Stored records
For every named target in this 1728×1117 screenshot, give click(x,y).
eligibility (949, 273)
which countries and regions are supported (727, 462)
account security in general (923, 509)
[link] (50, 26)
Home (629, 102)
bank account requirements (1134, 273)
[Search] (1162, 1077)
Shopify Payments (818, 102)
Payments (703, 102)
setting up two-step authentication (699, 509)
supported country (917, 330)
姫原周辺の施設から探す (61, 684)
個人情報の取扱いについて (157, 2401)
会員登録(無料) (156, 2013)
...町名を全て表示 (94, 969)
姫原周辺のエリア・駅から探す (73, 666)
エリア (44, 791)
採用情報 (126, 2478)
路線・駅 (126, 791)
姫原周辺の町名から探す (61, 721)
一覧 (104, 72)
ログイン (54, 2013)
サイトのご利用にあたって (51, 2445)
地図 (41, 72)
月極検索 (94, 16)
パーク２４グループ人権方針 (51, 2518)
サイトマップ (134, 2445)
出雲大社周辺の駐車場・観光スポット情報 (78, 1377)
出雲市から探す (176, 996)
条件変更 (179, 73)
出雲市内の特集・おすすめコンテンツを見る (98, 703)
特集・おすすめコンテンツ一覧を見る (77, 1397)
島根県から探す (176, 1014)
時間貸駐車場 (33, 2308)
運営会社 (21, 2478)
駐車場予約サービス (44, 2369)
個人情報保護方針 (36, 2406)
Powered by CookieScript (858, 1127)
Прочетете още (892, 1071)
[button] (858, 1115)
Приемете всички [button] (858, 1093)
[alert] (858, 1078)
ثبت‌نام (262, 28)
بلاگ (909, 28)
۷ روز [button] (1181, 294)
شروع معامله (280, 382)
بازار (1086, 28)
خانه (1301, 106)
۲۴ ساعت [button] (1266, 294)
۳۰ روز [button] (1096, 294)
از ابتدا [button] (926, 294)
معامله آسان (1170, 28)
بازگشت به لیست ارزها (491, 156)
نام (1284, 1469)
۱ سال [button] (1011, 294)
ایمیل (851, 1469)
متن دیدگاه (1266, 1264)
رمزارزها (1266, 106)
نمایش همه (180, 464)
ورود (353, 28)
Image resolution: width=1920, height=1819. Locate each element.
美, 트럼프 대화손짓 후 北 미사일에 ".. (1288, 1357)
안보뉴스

PROBLEM: Tell how many lines above contain the word "supported". Nothing but the number is needed.

ANSWER BOX: 2